1a) There's another form of freezing, too. I call it the adrenaline loop. It is freezing in action. Doing the same thing over and over even though it is not working or you can see death on the horizon. This is a direct will vs. hindbrain contest. Remember how the hindbrain doesn't trust that new-fangled idea of training? It's also not big on the idea that you can think ahead. It can sense death and all it knows, all it accepts, is that what it has done so far hasn't gotten you killed. It will vote to stick with the plan. Catch me at home or a seminar and I usually have a very ugly video of this in my bag.
2) This is the part I get handwavy about. Once you recognize you are frozen, you make a conscious decision to do something- almost anything- and you do it. Scream. Hit the guy. Something. This is handwavy (everyone gets that, right? the one step in a complicated process where everyone just hopes that things work out and the person explaining waves hands around in an attempt to distract you from the fact that he really doesn't have an answer?). I know what I've done. I know this can work. I have no idea if telling you is enough. I have no way of inspiring terror to the point of a freeze in students and then coaching them until acting is a habit. I can tell you you must take conscious control of your body, but I look around and see how few people seem to have conscious control of any aspect of their lives and I lose a bit of hope. If you are frozen, act.
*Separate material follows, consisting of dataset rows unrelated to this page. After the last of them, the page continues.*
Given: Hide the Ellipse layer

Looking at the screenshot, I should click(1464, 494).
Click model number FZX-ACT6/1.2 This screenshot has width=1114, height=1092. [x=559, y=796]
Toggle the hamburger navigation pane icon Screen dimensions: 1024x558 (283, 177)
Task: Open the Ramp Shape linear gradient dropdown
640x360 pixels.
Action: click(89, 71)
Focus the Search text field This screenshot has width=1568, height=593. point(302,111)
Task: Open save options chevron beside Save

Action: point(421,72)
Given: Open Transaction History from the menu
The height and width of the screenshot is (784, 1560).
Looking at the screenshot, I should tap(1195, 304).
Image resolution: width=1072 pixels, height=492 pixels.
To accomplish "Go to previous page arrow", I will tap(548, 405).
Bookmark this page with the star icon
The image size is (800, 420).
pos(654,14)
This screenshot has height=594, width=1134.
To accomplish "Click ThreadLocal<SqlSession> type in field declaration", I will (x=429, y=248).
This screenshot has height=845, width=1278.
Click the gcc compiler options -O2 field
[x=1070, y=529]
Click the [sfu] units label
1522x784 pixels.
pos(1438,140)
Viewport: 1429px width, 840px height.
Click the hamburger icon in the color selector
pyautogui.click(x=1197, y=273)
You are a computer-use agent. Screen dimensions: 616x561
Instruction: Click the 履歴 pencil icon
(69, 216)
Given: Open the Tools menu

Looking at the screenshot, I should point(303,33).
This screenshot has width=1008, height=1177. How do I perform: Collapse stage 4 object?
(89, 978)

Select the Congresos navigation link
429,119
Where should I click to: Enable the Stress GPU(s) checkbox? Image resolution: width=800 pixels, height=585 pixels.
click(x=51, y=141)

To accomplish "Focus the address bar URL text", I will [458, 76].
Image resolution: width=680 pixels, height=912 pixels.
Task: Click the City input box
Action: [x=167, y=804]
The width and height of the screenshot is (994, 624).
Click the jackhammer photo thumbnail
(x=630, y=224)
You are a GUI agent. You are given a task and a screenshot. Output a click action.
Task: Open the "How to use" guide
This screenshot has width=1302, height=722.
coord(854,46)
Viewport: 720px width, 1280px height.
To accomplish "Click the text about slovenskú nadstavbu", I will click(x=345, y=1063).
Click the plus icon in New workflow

3) Do it again. This may be personal, maybe pretty universal. This is deep in that area that is hard to research. In my experience, I tell myself to do something, do it and I'm still fighting the hindbrain. Do it twice, however and the hindbrain accepts that the change hasn't gotten me killed and lets me get to work.
That's the pattern for me. Recognize the freeze. Make myself act. Make myself act again. Then I can enter the sixth circle.